> _EXERCISE INPUTS_:
+--

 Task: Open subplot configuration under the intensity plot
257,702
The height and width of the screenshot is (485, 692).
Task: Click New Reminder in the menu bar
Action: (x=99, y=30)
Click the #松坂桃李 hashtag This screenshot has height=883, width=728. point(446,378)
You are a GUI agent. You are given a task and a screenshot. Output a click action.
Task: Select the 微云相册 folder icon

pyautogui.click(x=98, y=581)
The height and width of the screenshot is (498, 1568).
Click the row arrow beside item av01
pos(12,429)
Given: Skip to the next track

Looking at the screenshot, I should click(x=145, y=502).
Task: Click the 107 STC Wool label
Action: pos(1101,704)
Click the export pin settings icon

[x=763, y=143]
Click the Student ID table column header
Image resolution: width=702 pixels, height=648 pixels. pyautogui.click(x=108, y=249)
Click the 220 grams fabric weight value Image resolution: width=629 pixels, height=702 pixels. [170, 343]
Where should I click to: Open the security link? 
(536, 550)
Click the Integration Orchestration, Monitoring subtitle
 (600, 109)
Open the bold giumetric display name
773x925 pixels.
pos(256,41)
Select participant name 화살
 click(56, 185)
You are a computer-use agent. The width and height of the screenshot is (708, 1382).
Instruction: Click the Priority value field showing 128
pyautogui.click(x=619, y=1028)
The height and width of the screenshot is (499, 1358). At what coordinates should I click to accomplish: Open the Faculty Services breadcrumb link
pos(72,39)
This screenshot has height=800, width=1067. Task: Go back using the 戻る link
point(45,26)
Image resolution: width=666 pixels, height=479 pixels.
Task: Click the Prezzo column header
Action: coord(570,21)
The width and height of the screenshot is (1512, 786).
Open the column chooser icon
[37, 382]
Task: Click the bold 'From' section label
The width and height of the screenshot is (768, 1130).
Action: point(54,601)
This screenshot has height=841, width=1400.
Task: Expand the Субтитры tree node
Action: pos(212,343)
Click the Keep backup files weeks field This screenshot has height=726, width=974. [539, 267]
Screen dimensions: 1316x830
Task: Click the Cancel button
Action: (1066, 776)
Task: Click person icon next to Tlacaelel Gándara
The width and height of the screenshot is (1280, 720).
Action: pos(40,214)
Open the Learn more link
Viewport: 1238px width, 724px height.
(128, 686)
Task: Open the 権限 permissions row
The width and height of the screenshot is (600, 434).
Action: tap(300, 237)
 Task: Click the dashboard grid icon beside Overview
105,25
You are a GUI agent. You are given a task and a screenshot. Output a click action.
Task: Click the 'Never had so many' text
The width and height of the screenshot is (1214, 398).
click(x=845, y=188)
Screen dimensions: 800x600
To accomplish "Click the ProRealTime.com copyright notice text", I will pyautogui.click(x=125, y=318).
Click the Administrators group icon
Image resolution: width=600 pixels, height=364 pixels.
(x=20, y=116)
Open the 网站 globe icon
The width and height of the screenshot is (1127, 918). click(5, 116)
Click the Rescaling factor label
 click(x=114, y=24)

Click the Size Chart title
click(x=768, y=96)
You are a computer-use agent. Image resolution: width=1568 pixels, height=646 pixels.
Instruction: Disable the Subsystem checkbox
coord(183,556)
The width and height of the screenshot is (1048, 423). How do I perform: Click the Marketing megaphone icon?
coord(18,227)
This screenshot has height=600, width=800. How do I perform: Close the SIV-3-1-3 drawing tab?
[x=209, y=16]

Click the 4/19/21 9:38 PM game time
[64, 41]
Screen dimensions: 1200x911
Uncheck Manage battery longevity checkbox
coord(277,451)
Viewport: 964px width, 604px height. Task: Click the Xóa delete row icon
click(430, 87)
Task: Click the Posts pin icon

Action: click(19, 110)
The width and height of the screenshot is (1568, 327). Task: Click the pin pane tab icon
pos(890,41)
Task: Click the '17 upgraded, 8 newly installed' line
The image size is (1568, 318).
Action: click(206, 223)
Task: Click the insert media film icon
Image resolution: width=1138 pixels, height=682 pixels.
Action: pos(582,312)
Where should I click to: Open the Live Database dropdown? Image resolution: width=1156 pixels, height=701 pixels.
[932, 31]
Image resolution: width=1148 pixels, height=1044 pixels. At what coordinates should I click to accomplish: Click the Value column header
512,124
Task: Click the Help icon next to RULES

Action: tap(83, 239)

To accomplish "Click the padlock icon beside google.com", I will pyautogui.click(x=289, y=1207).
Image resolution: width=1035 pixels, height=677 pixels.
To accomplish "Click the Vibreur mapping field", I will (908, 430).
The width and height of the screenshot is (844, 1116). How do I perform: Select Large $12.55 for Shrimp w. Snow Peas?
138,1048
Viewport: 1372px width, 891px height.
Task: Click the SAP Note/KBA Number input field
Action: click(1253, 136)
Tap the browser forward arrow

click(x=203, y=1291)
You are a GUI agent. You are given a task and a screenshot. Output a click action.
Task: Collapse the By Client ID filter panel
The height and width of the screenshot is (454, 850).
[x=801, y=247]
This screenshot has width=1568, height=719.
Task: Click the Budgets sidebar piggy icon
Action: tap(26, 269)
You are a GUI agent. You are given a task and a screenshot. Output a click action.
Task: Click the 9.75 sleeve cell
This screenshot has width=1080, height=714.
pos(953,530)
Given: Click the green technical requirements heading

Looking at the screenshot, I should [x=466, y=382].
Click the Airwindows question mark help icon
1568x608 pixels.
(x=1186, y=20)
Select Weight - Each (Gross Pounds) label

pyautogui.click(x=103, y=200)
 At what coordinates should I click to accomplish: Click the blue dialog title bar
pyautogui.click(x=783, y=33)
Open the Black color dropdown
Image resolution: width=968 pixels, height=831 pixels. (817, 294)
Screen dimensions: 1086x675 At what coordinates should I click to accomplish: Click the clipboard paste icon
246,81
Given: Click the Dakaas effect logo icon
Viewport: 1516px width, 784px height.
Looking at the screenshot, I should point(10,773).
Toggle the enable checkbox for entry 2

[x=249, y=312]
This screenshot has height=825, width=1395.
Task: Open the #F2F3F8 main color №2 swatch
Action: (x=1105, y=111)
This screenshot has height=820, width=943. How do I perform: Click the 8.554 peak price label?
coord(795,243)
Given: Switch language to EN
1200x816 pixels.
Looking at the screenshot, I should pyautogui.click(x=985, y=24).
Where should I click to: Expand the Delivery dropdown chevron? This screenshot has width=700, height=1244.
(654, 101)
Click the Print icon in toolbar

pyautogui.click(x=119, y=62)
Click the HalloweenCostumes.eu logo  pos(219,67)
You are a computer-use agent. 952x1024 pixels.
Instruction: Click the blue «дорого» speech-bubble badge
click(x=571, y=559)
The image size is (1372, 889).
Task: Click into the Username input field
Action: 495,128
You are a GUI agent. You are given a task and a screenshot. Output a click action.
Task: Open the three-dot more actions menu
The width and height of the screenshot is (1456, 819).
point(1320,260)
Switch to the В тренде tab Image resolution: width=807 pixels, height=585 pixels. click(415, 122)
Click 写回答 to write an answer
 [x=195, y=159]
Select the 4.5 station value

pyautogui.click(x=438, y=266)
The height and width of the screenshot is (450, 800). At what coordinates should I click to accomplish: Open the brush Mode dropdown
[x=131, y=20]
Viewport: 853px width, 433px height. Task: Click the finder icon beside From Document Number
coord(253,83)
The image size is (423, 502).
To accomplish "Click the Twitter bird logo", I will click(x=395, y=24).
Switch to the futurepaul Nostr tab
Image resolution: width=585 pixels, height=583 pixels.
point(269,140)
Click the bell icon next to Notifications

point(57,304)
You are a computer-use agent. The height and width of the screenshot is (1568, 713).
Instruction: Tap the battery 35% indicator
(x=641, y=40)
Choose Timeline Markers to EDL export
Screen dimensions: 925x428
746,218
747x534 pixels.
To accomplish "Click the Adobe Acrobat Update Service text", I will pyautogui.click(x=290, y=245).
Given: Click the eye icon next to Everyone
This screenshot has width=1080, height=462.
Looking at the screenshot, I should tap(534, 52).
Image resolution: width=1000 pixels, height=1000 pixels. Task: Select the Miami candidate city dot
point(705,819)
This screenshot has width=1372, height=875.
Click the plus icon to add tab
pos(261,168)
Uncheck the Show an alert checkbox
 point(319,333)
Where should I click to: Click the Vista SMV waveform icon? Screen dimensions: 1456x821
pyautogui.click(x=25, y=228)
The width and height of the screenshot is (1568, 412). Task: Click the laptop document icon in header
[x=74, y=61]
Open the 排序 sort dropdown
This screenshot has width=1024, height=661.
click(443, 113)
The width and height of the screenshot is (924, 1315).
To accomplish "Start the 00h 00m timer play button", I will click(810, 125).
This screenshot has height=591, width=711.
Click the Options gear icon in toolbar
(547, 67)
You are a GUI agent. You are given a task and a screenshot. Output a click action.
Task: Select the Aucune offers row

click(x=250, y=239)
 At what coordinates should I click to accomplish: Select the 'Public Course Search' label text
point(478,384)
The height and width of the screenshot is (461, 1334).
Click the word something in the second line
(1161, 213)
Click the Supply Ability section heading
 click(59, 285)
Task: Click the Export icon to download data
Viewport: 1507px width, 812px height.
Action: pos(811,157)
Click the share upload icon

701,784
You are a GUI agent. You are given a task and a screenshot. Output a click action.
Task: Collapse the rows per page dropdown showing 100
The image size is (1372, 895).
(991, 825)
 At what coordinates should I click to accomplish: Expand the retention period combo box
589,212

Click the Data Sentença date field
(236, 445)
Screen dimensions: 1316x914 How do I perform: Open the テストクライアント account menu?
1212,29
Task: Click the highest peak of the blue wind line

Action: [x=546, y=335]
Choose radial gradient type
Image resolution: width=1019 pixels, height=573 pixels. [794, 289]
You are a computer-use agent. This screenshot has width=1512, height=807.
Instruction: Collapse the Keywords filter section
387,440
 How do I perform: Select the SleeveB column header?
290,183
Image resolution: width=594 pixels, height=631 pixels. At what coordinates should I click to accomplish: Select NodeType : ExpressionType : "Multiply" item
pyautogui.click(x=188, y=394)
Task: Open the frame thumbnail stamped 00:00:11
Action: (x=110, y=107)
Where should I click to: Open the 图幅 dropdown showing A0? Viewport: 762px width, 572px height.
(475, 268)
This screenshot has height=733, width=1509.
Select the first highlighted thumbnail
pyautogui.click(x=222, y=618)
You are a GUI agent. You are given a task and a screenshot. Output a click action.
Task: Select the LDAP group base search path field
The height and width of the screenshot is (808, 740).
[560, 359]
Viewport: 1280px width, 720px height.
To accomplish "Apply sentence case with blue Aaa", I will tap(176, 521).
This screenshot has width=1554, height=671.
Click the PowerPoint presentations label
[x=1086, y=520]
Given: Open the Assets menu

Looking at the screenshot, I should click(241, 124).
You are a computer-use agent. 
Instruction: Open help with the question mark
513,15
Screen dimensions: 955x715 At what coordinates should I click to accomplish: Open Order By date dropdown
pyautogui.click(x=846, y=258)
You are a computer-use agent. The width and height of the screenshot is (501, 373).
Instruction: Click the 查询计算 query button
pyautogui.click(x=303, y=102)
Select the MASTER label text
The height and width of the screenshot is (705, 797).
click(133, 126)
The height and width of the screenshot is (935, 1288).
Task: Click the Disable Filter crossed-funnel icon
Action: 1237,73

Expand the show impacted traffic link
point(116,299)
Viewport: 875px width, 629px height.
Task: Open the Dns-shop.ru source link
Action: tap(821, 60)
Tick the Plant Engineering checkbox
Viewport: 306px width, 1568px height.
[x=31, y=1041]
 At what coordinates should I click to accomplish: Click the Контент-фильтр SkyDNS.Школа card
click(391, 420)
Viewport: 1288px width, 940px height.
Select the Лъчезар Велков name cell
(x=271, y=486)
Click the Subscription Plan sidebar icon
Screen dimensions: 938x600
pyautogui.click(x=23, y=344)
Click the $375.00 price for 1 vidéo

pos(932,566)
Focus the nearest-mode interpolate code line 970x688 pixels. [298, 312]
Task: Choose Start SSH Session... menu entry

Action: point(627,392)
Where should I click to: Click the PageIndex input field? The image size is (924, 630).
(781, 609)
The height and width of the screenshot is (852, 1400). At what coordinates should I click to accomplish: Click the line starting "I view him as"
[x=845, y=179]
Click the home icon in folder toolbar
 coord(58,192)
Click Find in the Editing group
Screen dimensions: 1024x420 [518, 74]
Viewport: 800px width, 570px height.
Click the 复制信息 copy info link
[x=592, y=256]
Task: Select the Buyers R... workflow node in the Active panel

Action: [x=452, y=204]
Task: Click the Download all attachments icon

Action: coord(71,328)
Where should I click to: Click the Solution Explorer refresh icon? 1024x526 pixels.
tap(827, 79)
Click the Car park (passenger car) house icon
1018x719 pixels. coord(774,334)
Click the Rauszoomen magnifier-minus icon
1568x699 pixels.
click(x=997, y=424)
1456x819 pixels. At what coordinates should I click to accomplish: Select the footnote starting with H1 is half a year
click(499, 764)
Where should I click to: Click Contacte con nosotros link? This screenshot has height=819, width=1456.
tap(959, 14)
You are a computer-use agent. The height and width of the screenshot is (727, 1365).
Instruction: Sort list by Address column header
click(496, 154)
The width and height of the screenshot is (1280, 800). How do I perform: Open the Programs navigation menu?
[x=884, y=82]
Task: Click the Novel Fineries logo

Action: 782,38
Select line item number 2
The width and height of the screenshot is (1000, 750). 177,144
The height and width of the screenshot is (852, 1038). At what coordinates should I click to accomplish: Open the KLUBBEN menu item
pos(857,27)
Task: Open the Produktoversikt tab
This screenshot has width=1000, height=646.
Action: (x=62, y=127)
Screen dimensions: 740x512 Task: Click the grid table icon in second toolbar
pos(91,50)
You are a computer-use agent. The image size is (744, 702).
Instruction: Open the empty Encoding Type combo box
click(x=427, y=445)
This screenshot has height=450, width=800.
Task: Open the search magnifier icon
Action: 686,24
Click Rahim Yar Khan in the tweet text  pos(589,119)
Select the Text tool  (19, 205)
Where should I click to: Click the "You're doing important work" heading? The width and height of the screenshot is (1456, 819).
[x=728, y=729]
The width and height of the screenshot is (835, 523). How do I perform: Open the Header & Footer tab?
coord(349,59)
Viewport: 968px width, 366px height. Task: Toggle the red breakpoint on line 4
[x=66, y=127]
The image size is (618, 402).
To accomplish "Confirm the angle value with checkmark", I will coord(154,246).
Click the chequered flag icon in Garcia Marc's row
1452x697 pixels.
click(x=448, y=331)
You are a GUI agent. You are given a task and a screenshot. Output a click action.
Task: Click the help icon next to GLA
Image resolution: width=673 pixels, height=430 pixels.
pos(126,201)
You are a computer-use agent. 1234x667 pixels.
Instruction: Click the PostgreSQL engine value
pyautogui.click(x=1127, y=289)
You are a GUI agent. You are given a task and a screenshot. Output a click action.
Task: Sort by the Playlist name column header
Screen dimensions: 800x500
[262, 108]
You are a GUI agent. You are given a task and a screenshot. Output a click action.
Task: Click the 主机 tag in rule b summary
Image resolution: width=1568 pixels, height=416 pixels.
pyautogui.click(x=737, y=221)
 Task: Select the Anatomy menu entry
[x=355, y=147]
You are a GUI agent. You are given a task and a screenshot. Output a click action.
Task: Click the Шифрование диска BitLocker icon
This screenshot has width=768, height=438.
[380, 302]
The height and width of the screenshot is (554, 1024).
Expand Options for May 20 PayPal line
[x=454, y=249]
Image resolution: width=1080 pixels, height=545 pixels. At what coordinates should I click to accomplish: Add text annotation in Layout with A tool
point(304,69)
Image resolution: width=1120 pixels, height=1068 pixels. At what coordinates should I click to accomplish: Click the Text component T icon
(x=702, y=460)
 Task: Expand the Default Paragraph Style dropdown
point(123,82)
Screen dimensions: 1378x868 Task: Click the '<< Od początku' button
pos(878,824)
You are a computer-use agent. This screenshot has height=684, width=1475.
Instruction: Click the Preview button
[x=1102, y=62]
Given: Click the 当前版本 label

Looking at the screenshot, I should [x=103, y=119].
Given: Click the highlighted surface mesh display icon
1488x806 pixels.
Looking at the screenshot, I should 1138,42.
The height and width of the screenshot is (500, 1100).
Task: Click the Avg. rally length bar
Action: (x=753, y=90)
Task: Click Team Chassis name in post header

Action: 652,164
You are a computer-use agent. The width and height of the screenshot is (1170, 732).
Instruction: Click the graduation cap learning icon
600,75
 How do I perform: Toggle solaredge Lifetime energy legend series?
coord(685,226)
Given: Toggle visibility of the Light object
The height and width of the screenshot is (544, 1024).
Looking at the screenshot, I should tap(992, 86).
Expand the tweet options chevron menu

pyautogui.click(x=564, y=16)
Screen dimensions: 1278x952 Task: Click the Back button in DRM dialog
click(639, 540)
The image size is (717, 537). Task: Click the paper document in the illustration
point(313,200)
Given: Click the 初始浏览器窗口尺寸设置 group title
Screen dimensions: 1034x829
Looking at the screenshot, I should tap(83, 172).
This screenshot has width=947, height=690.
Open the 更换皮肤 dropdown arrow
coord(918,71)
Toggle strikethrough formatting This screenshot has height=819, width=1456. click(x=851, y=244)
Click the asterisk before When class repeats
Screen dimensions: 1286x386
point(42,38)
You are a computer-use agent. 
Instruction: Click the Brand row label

+--

Locate the lines above that contain "Switch" and copy them.

Given: Switch language to EN
Switch to the В тренде tab Image resolution: width=807 pixels, height=585 pixels. click(415, 122)
Switch to the futurepaul Nostr tab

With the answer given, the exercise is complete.